## Textauszug
Und schon damals war es ein Revival-Treffen, denn die Zeiten, als sich VfV und 05 regelmäßig zu Fußballspielen trafen, liegen noch viel weiter zurück. In den wilden 1960er Jahren gab es hitzige Derbys in der Regionalliga Nord, ehe „Tante Hilde“, wie der VfV gerne genannt wurde, ab 1967 auf eine traurige Tournee durch unterklassige Ligen ging.
Nun aber zum heutigen Spiel, in dem sich zwei Klubs gegenüber stehen, denen ihre turbulente Geschichte anzusehen ist. Über den Wandel vom 1. SC zum RSV 05 muss nichts gesagt werden. Aus dem VfV wurde derweil der VfV Borussia 06, und das ist insofern pikant, als es einen Zusammenschluss zweier zwar benachbarter aber nicht gerade befreundeter Vereine bedeutete.

## Daten der Übung
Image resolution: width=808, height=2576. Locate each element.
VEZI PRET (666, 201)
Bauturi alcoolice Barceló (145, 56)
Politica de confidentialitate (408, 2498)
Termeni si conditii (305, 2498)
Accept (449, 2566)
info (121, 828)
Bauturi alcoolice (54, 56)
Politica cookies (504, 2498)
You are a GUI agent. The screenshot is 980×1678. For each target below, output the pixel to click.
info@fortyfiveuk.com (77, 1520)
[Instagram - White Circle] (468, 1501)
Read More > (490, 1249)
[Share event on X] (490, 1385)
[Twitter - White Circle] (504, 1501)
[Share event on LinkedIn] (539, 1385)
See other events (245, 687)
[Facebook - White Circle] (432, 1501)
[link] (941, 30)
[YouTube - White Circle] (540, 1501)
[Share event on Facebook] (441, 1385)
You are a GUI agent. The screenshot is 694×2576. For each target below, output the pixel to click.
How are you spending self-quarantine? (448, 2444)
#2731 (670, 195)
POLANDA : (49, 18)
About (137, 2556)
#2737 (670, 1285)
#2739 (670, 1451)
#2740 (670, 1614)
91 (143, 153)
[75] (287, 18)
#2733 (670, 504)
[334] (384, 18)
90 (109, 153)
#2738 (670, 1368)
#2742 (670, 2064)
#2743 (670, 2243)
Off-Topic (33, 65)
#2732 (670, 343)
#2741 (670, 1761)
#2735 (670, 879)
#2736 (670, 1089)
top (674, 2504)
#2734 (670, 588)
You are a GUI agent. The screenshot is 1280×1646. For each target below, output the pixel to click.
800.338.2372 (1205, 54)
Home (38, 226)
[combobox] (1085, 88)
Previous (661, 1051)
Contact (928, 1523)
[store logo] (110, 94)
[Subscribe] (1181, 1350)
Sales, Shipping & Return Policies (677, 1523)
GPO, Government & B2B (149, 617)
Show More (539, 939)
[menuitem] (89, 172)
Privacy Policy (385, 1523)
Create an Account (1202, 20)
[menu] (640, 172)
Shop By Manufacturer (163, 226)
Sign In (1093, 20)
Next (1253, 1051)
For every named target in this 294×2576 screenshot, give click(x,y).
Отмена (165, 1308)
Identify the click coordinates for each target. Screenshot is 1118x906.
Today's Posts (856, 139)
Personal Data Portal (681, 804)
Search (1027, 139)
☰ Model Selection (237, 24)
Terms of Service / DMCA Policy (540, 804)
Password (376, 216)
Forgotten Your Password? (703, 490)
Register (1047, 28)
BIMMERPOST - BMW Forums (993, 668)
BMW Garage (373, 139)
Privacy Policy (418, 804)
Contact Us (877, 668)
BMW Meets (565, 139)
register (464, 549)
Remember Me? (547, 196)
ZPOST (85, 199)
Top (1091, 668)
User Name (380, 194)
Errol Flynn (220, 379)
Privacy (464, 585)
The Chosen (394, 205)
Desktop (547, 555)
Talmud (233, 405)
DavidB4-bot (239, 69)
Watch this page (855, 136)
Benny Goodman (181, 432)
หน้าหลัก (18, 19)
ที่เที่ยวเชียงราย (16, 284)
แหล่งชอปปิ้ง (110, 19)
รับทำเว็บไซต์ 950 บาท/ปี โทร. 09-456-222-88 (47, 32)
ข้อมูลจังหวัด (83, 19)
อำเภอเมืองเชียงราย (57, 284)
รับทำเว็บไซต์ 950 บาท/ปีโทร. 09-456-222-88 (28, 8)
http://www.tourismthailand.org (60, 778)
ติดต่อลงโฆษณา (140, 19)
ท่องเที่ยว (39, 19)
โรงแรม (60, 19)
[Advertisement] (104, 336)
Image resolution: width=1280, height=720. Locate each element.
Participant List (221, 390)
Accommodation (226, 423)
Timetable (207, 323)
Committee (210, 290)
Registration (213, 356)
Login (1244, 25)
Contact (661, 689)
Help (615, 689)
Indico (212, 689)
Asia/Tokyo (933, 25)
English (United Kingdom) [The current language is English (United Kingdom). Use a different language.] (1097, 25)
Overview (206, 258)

## Gestellte Aufgabe 1
Welchen Spitznamen trug der VfV laut dem Textauszug?
## Gestellte Aufgabe 2
Gib die Datensätze von der Zeile mit „Errol Flynn (220, 379)“ bis zu ihrem Ende einschließlich erneut aus und setze dabei „Schedule“ an die Stelle von „Timetable“. Alles Übrige bleibt unverändert.
Textauszug und Datensätze stammen aus verschiedenen Quellen.

## Vollständige Antwort 1
„Tante Hilde“

## Vollständige Antwort 2
Errol Flynn (220, 379)
Privacy (464, 585)
The Chosen (394, 205)
Desktop (547, 555)
Talmud (233, 405)
DavidB4-bot (239, 69)
Watch this page (855, 136)
Benny Goodman (181, 432)
หน้าหลัก (18, 19)
ที่เที่ยวเชียงราย (16, 284)
แหล่งชอปปิ้ง (110, 19)
รับทำเว็บไซต์ 950 บาท/ปี โทร. 09-456-222-88 (47, 32)
ข้อมูลจังหวัด (83, 19)
อำเภอเมืองเชียงราย (57, 284)
รับทำเว็บไซต์ 950 บาท/ปีโทร. 09-456-222-88 (28, 8)
http://www.tourismthailand.org (60, 778)
ติดต่อลงโฆษณา (140, 19)
ท่องเที่ยว (39, 19)
โรงแรม (60, 19)
[Advertisement] (104, 336)
Image resolution: width=1280, height=720. Locate each element.
Participant List (221, 390)
Accommodation (226, 423)
Schedule (207, 323)
Committee (210, 290)
Registration (213, 356)
Login (1244, 25)
Contact (661, 689)
Help (615, 689)
Indico (212, 689)
Asia/Tokyo (933, 25)
English (United Kingdom) [The current language is English (United Kingdom). Use a different language.] (1097, 25)
Overview (206, 258)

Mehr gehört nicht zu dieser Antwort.